RIS ID
15110
Abstract
Decentralised treatment is an increasing trend in the attempts to manage water more wisely in light of water restrictions, overconsumption and drought. Greywater is a fraction of household wastewater that offers the potential to be treated locally to be reused for garden irrigation, car washing and toilet flushing. In this paper the performance of submerged and direct ultrafiltration (UF) of synthetic greywater is investigated with regards to organic trace contaminant, namely Bisphenol A (BPA), and fouling. The synthetic greywater solution consisted of inorganic particulates (kaolin), organic fibres (cellulose), protein (casein), surfactant (sodium dodecyl sulphate, SDS), humic acid (HA), calcium, sodium chloride electrolyte and sodium bicarbonate buffer.

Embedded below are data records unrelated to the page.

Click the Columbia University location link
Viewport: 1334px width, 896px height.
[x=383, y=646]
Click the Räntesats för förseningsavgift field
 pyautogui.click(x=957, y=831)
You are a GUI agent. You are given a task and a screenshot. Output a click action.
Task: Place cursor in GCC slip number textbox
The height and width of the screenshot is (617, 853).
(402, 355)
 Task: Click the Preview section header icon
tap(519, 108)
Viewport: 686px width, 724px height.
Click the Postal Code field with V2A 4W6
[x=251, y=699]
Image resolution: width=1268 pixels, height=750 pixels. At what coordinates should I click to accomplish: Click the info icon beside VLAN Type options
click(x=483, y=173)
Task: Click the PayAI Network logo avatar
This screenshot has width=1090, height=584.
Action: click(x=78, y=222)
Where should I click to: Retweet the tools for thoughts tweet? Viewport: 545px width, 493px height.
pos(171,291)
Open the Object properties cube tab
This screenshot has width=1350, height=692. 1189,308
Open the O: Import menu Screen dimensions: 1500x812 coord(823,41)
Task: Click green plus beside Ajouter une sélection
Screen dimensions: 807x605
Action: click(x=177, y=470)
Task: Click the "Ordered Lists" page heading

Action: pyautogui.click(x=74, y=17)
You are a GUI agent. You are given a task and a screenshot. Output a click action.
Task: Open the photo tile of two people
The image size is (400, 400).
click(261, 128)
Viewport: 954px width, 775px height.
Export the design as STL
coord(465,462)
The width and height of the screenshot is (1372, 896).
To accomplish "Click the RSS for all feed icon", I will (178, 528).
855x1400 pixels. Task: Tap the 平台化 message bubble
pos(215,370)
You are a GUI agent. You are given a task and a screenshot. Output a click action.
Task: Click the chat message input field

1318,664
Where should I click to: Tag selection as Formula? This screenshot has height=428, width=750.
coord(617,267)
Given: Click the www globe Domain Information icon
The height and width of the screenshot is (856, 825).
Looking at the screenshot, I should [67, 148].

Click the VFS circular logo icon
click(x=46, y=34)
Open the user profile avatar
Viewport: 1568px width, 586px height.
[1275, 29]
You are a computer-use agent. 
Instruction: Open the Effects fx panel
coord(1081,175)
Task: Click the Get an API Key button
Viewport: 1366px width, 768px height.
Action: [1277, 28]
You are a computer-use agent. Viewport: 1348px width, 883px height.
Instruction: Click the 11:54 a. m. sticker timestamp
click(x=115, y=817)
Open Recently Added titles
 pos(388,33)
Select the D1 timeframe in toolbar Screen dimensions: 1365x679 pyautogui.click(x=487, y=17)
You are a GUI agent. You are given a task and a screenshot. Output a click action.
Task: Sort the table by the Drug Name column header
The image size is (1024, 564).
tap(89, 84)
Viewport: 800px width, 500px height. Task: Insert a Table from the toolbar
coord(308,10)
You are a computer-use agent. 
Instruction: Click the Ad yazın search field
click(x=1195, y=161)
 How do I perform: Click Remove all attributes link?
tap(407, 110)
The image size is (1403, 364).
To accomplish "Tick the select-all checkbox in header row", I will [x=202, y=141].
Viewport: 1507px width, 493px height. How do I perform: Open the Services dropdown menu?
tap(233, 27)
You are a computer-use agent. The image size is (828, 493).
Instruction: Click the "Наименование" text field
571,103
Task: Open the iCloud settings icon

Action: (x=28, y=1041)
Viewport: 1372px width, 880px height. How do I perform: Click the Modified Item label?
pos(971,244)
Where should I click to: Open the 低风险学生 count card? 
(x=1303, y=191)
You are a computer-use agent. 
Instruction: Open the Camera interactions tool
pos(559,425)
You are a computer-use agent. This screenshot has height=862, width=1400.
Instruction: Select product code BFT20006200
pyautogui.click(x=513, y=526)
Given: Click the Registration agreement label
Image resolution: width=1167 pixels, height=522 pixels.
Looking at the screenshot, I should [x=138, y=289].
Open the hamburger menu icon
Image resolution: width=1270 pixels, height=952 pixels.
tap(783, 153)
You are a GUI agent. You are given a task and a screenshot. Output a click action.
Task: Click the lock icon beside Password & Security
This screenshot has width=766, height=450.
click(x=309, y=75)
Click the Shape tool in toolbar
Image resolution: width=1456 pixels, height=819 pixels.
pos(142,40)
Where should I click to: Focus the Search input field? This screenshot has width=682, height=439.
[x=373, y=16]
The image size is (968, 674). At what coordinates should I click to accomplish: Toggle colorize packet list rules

Results indicate that UF can remove 30-45% of BPA. This removal is attributed to partitioning of the compound to the membrane material, suspended and dissolved solids as well as the fouling layer. Humic acid and calcium were the main contributors to fouling, which also affected BPA retention. Fouling increased with an increase in HA concentration, which calcium contributed most to fouling at a concentration of about 0.5 mM. At higher concentration of calcium aggregation appeared to reduce fouling significantly.
The implications of this study are that trace contaminant-solute interactions play an important role for retention potential and this relationship offers room for optimization by selecting particulate additives with a high affinity for target compounds. This is of particular importance if such contaminants are a concern (which is dependent on the product water application) and in the absence of biological treatment which is in this case not desired. The separation of greywater into fractions of low and high strength is of advantage if this can eliminate the presence of humic substances.
Publication Details
Schaefer, A., Nghiem, L. D. & Oschmann, N. (2006). Bisphenol A retention in the direct ultrafiltration of greywater. Journal of Membrane Science, 283 (1-2), 233-243.